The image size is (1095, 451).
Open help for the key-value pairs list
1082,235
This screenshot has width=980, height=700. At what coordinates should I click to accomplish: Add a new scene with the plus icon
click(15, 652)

WORK REQUIRED -
Give back the entries exactly, so that each line matches the original.

ANSWER BOX -
The image size is (1095, 451).
Open help for the key-value pairs list
1082,235
This screenshot has width=980, height=700. At what coordinates should I click to accomplish: Add a new scene with the plus icon
click(15, 652)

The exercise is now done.